Twitter Suspends Several Alt-Right Accounts

By Kenrya Rankin Nov 16, 2016

On the same day that Twitter announced new tools it says will make it easier to report and block accounts that use hate speech, the social media site suspended several accounts associated with the White supremacist alt-right movement.

Per USA Today, the accounts that were suspended today (November 16) include those of:

  • Richard Spencer, leader of an alt-right think tank who reportedly “wants Blacks, Asians, Hispanics and Jews removed from the U.S.” Notably, Spencer’s account had previously earned a “verified” checkmark, which is awarded to accounts that Twitter feels are “of public interest.”
  • National Policy Institute, Spencer’s think tank, whose tagline is “for our people, our culture, our future”
  • Radix Journal, Spencer’s online magazine
  • Paul Town, whose website calls him “the leading thought leader of Alt-Right, nRx and Hestia”
  • Pax Dickinson, the former chief technology officer for Business Insider, who was fired for racist and sexist tweets
  • John Rivers, alt-right mouthpiece

Heidi Beirich of the Southern Poverty Law Center told USA Today that her organization previously asked Twitter to deactivate the more than 100 White supremacist accounts that have violated the site’s terms of service.
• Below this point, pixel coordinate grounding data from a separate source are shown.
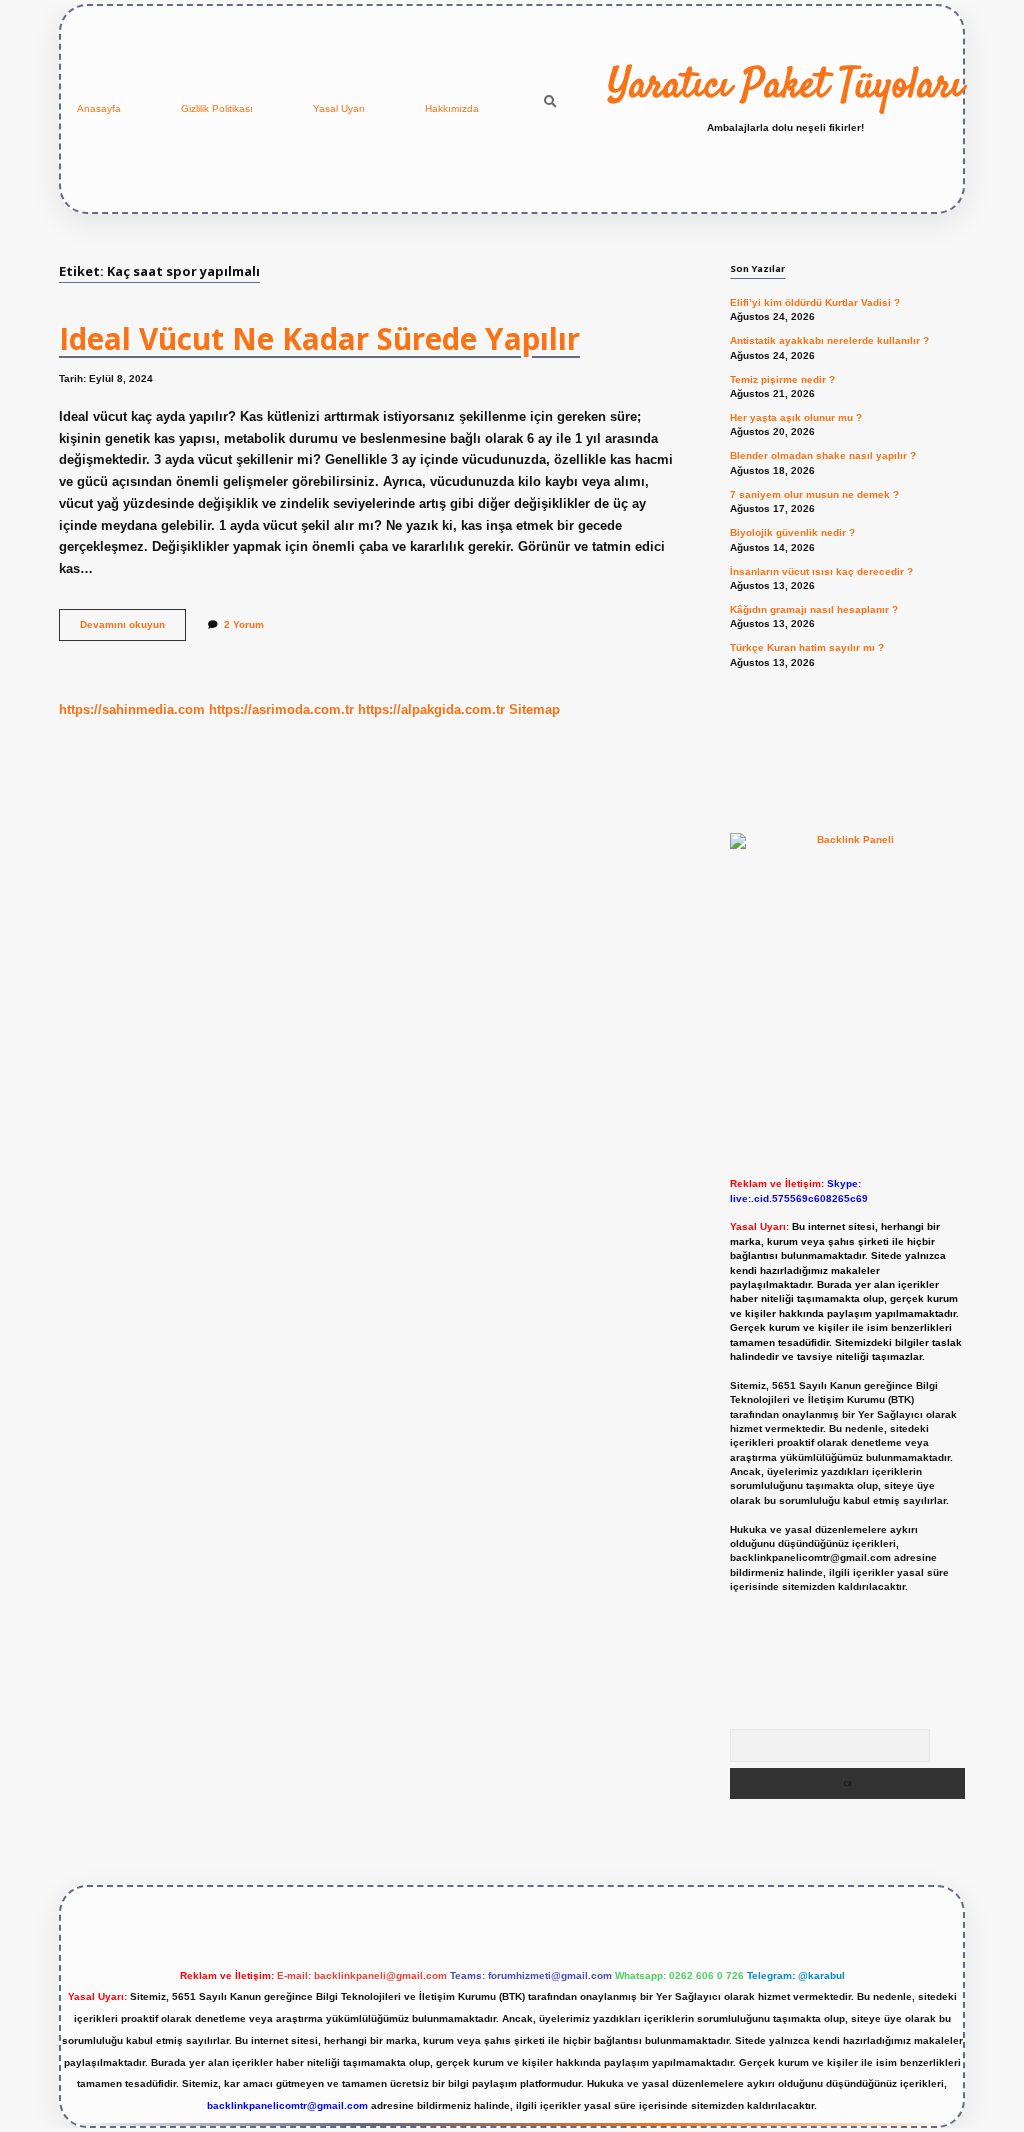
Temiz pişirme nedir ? (782, 379)
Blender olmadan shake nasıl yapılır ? (823, 455)
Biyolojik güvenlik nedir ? (792, 532)
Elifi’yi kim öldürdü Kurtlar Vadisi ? (815, 302)
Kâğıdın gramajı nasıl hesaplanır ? (814, 609)
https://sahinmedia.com (132, 709)
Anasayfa (99, 108)
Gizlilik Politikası (217, 108)
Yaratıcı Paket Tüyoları (785, 87)
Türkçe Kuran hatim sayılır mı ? (807, 647)
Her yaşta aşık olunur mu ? (796, 417)
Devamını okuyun (133, 629)
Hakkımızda (452, 108)
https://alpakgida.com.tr (431, 709)
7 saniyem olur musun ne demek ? (814, 494)
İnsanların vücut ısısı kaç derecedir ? (821, 571)
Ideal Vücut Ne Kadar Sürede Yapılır (319, 338)
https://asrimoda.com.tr (281, 709)
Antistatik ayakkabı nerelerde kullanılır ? (829, 340)
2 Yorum (244, 624)
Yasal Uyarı (339, 108)
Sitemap (534, 709)
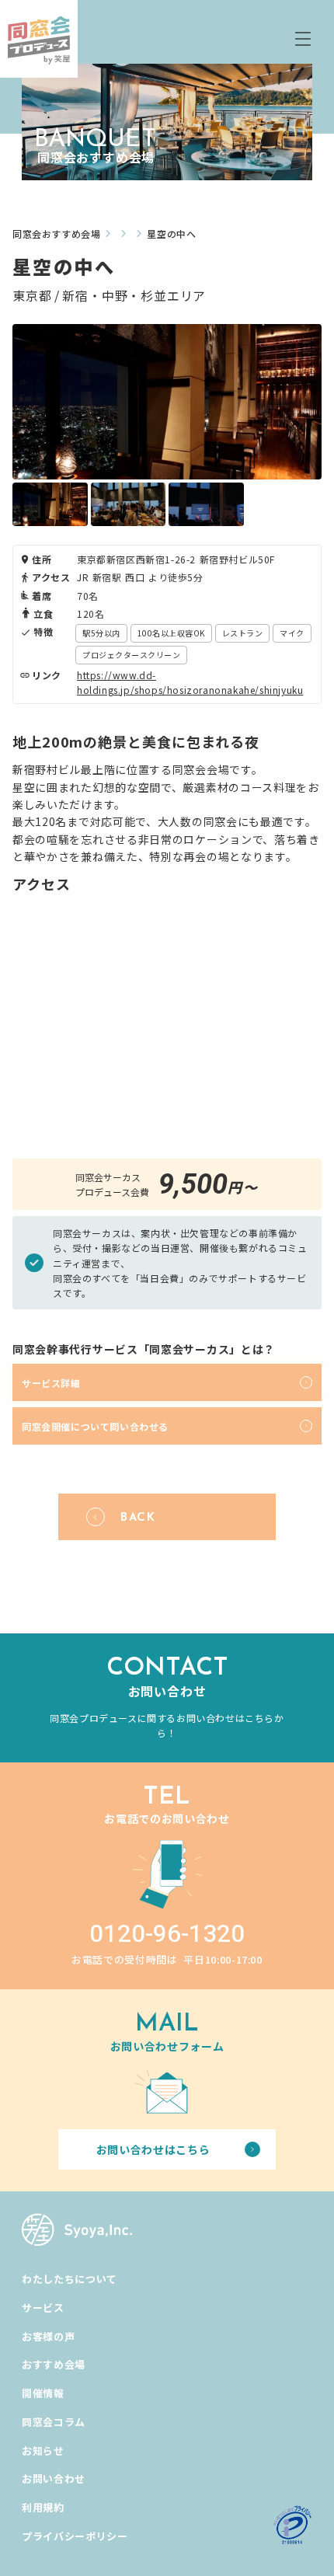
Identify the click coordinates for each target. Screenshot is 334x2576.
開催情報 (43, 2393)
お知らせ (43, 2450)
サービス (43, 2307)
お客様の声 (48, 2336)
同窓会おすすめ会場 (56, 233)
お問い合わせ (53, 2478)
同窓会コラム (53, 2421)
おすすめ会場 (53, 2364)
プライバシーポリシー (75, 2536)
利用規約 (43, 2507)
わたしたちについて (69, 2278)
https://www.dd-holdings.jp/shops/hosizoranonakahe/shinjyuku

The suspensions come on the same day that Twitter posted a blog entry detailing how it will curb the use of its platform for abuse. It is rolling out an expanded feature that lets users mute keywords and phrases in their notification so that abusive posts don’t make it to their feed. The site is also streamlining the process for reporting abuse that “targets people on the basis of race, ethnicity, national origin, sexual orientation, gender, gender identity, religious affiliation, age, disability or disease.” The post also says that the company has retrained its support teams on dealing with hateful conduct, and revamped its internal process for handling reports.

Twitter has come under contact in the past for not effectively addressing racist and other harassment, and former CEO Dick Costolo sided with critics in 2015, when he wrote an internal memo about it. “We suck at dealing with abuse and trolls on the platform and we’ve sucked at it for years,” Costolo wrote, per The Verge.  “It’s no secret and the rest of the world talks about it every day. We lose core user after core user by not addressing simple trolling issues that they face every day.”